##### SOURCE MATERIAL

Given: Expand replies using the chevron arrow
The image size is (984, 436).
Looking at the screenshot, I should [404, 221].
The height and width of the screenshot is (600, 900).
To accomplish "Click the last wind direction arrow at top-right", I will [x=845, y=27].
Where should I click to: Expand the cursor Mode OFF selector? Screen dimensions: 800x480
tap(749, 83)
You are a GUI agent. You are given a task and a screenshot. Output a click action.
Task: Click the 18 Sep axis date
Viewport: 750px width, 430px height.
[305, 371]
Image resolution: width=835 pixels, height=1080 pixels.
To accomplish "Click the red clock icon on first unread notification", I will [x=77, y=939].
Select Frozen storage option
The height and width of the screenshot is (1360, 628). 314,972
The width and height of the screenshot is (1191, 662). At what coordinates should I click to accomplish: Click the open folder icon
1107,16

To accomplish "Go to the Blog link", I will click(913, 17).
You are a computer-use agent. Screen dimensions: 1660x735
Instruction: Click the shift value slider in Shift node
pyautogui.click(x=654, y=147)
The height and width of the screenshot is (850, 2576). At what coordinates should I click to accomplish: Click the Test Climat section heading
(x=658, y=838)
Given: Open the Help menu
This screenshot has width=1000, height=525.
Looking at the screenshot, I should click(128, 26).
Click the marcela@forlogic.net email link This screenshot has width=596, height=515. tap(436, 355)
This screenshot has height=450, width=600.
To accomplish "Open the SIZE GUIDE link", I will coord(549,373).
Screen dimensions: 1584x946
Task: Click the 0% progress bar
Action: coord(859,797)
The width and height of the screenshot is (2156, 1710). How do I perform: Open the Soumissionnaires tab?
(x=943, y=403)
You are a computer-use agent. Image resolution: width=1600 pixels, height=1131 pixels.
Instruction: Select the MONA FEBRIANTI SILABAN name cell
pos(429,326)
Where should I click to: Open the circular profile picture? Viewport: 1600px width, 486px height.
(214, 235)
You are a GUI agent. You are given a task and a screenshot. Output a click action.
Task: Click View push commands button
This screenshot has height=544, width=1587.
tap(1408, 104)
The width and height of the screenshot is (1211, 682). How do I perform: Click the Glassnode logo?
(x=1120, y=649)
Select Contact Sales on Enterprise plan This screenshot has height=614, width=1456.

##########

■ STATED GOAL
Return the rows exactly, starting at the line that contains "Given: Open the Help menu" and ending at the last line of the rows.

■ SOLUTION
Given: Open the Help menu
This screenshot has width=1000, height=525.
Looking at the screenshot, I should click(128, 26).
Click the marcela@forlogic.net email link This screenshot has width=596, height=515. tap(436, 355)
This screenshot has height=450, width=600.
To accomplish "Open the SIZE GUIDE link", I will coord(549,373).
Screen dimensions: 1584x946
Task: Click the 0% progress bar
Action: coord(859,797)
The width and height of the screenshot is (2156, 1710). How do I perform: Open the Soumissionnaires tab?
(x=943, y=403)
You are a computer-use agent. Image resolution: width=1600 pixels, height=1131 pixels.
Instruction: Select the MONA FEBRIANTI SILABAN name cell
pos(429,326)
Where should I click to: Open the circular profile picture? Viewport: 1600px width, 486px height.
(214, 235)
You are a GUI agent. You are given a task and a screenshot. Output a click action.
Task: Click View push commands button
This screenshot has height=544, width=1587.
tap(1408, 104)
The width and height of the screenshot is (1211, 682). How do I perform: Click the Glassnode logo?
(x=1120, y=649)
Select Contact Sales on Enterprise plan This screenshot has height=614, width=1456.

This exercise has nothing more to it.